IPI asks DPL to return $10M deposit
Imperial Pacific International (CNMI) LLC has sought to retrieve a $10-million deposit it made with the Department of Public Lands, Saipan Tribune learned yesterday.
DPL Secretary Marianne Teregeyo confirmed the information yesterday but declined to provide more specifics.
Details about the IPI request were not provided since Teregeyo has yet to meet with DPL lawyers to discuss the extent of the information she could share.
According to Teregeyo, though, the deposit was made in late 2016.
“It is true that they [IPI] are requesting [for the deposit back] and at this point, I have not released it yet,” said Teregeyo.

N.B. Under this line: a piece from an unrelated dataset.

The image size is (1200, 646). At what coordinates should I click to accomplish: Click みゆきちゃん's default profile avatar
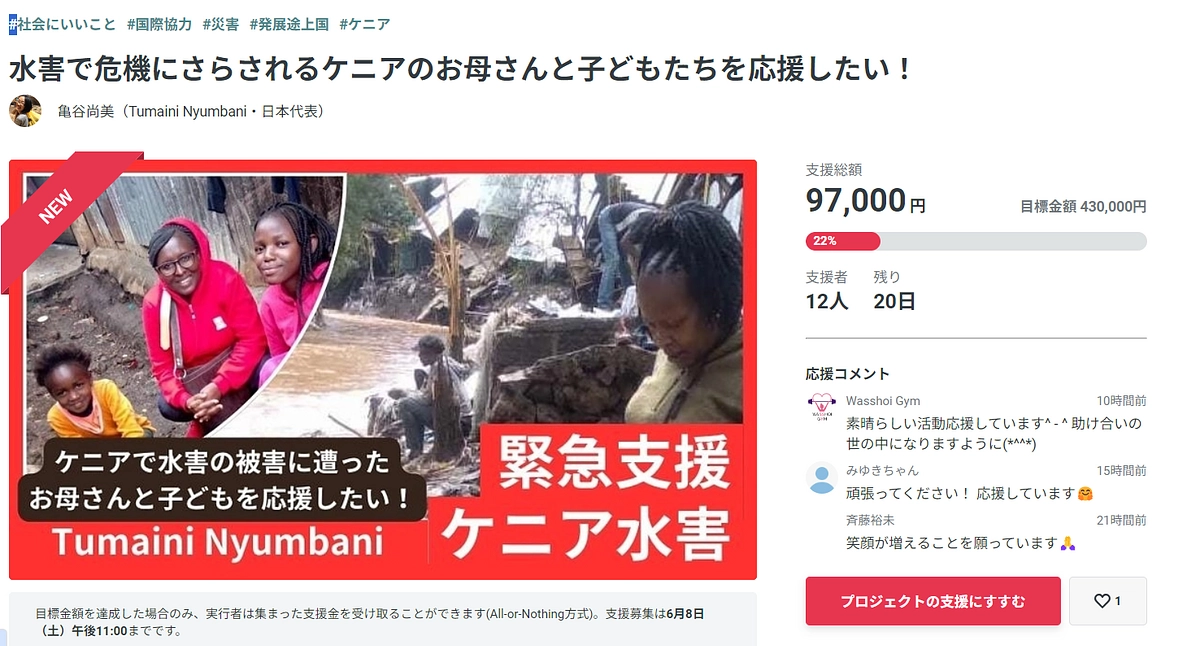(821, 478)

Saipan Tribune learned that the money was a good-faith advance from IPI to DPL for the lease of the Garapan property where the Imperial Pacific Casino & Resort now sits.
“[IPI] deposited an additional $10 million on DPL and IPI’s agreement. [The money was] deposited because IPI requested additional things from DPL and in order to assume that risk, we required that IPI ups that deposit,” said Teregeyo, declining to provide specifics without the department’s lawyer advising her.
Teregeyo added that she has received letters from IPI and a letter from the DPL legal counsel and is now “processing it.”
The secretary clarified that deposits are not income for DPL. She said that deposits are remitted after an audit at the end of every fiscal year to determine the surplus that would be remitted to the Marianas Public Lands Trust fund.
“We hold [deposits] in a deposit account with the bank,” said Teregeyo. “At the end of next year, the $10 million does not go to MPLT. It’s not income—it’s [a] deposit,” she said, adding that IPI would obtain their $10 million deposit when they satisfy or close a term of a lease.
According to Teregeyo, deposits are being held for “all the lease-holds here, and those are not income.”
CCC is aware
The Commonwealth Casino Commission told Saipan Tribune in a phone interview that they are aware that IPI was requesting DPL to return their $10 million deposit.
CCC executive director Edward Deleon Guerrero said, though, that the commission does not have the details. He also specified yesterday that IPI’s agreement with DPL was not part of their regulations, however the department may contact CCC to “assist in enforcement” if “IPI violates policy.”
“We [keep] IPI in full compliance with federal and local regulations,” said Deleon Guerrero.